Gino Hagenkotter, 34, who was serving time on theft and burglary charges, was working in the orchard on the grounds of the Philadelphia Industrial Correctional Center in northeast Philadelphia shortly before noon Thursday when he asked the guard assigned to him for permission to use the bathroom, said Blanche Carney, commissioner of the Philadelphia Department of Prisons.
After Hagenkotter failed to return, the guard checked the restroom, but he wasn't there, officials said.
Hagenkotter scaled a fence, walked through a city sanitation department yard next to the prison, took off his jumpsuit and was last seen on surveillance video walking down the street, according to Deputy Police Commissioner Frank Vanore.
No one was hurt.
Vanore said Hagenkotter does not have “any dangerous history,” but officials warned he should not be approached, and urged anyone who sees him to call police.

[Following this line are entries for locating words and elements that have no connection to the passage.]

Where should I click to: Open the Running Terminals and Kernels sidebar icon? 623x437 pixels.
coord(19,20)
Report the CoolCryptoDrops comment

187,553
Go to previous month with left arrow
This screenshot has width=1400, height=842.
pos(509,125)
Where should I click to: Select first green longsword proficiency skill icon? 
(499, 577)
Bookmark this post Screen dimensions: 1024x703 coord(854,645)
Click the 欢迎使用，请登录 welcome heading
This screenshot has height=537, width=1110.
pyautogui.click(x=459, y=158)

Hagenkotter was due to be released from the nearby Riverside Correctional Facility into a transitional program on Thursday. But officials canceled the transfer after learning he had open retail theft charges in suburban Bucks County, and told Hagenkotter he would continue serving time at Riverside until April, Carney said. She said officials believe that played a role in his decision to escape.
He is the fourth person to escape custody in Philadelphia this year.
In May, two men, including one charged with four counts of murder, escaped from Philadelphia Industrial Correctional Center by slipping through a gap that had been cut into a chain-link fence. The men were gone for nearly 19 hours before officials knew they were missing. Both were recaptured.
A woman briefly escaped the same jail in September by scaling two fences topped by razor wire.